First, I got this error before it even began to show errors with my page:

DOCTYPE Override in effect! Any DOCTYPE Declaration in the document has been suppressed and the DOCTYPE for «HTML 4.01 Strict» inserted instead. The document will not be Valid until you alter the source file to reflect this new DOCTYPE.

What does this mean, and what should I do about it?

Second, the validator is complaining about the nowrap in some of my td tags. I need that attribute, though. What CSS can I use to replace the nowrap attribute?

Thanks,

Matthew

Michaeldd

9:33 pm on Jul 28, 2003 (gmt 0)

10+ Year Member



I initially had trouble getting started with validators for the same reason. There's a vailidator at [htmlhelp.com...] that "presumes" the declaration, then...follow the steps to investigate your particular needs. Hope this helps a little.

lorax

12:27 pm on Jul 29, 2003 (gmt 0)

WebmasterWorld Senior Member 10+ Year Member Top Contributors Of The Month



>> SGML is to HTML as XML is to XHTML

I don't think that's quite right. SGML is the mother of all browser MLs. As I understand it, XML, XHTML, and HTML are all simplified versions of SGML and rely on SGML-DTDs for their existence.

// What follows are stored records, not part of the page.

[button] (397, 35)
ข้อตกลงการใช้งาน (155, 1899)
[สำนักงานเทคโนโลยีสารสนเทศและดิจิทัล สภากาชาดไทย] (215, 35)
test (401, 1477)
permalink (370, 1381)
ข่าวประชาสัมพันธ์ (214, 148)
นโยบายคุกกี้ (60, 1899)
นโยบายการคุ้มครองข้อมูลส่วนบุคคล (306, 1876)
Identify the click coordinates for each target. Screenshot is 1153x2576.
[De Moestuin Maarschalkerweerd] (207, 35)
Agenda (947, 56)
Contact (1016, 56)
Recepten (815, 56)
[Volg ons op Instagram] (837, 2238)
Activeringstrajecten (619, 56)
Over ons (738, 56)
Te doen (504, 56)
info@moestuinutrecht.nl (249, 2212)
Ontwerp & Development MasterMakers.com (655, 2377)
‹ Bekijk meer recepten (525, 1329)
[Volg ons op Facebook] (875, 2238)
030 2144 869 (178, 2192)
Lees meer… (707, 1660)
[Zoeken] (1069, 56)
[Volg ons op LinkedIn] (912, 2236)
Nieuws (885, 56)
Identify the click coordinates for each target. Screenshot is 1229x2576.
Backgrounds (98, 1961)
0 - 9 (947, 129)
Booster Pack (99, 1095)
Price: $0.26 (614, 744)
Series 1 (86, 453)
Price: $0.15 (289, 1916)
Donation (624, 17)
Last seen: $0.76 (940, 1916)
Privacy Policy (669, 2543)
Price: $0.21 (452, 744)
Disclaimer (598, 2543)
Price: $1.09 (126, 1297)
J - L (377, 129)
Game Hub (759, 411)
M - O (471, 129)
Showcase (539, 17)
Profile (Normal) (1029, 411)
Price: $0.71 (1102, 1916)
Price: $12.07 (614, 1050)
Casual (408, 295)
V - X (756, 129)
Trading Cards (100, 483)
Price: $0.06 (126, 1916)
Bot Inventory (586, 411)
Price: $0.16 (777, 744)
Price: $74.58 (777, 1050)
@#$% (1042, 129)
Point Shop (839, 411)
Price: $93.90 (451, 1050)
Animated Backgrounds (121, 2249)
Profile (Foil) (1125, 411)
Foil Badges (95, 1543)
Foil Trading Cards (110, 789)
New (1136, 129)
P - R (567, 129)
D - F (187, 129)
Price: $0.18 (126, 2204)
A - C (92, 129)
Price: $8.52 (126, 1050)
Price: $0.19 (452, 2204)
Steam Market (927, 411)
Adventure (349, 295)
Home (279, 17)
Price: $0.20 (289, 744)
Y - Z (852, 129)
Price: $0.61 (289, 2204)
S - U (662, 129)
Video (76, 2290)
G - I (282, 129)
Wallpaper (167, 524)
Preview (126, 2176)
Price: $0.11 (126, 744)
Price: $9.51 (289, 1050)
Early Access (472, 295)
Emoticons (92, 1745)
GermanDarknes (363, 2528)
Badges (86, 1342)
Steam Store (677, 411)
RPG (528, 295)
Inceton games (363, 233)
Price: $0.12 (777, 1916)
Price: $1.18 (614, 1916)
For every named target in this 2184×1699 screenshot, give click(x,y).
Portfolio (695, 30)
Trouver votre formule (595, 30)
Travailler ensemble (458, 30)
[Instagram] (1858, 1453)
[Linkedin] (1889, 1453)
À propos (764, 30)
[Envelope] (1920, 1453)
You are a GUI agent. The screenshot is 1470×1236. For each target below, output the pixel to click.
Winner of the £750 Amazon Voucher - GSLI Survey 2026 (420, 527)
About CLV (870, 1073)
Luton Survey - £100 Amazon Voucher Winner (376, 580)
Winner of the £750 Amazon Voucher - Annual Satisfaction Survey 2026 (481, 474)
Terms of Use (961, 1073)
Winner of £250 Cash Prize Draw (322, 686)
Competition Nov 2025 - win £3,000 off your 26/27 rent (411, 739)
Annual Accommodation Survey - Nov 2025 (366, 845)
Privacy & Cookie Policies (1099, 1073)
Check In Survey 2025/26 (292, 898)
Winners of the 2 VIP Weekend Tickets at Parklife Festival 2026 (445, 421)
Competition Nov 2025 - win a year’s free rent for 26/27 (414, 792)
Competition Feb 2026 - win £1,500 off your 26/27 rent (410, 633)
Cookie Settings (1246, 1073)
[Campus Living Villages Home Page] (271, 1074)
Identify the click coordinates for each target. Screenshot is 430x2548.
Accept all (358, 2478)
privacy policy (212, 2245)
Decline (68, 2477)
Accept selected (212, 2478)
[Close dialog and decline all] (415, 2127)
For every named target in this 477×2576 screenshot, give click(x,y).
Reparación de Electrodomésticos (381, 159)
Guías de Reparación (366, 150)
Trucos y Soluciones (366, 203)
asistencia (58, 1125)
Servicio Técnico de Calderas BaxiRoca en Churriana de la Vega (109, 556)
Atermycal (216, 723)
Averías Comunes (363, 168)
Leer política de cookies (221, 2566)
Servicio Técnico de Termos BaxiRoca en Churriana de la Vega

Back to the question. Your pages may work fine now but as the browsers become more aligned with standards it will become more imperative that you declare your DOCTYPE so they can render it accurately. Search engines will also rely more heavily on the DOCTYPE (my own theory).

grahamstewart

1:48 pm on Jul 30, 2003 (gmt 0)

WebmasterWorld Senior Member 10+ Year Member



MatthewHSE:
I got this error before it even began to show errors with my page

Thats a warning because you are specifying a doctype for the validator. To get rid of it just include a doctype in your html instead.

the validator is complaining about the nowrap in some of my td tags. I need that attribute, though. What CSS can I use to replace the nowrap attribute?

Something like..


td.nowrap {
white-space: nowrap;
}

stever

2:22 pm on Jul 30, 2003 (gmt 0)

WebmasterWorld Senior Member 10+ Year Member



If you are getting interested in validation now, it may be worth your while trying to validate this and future projects to xhtml.

There are really only a few differences between xhtml and correct html (closing all tags, tag order, etc) and it may make sense to learn this newer version while you are studying this.

Personally I try to get all new projects to validate xhtml 1.0 transitional (and I have to say DW is doing a great job with this - the two latest projects have just validated without error).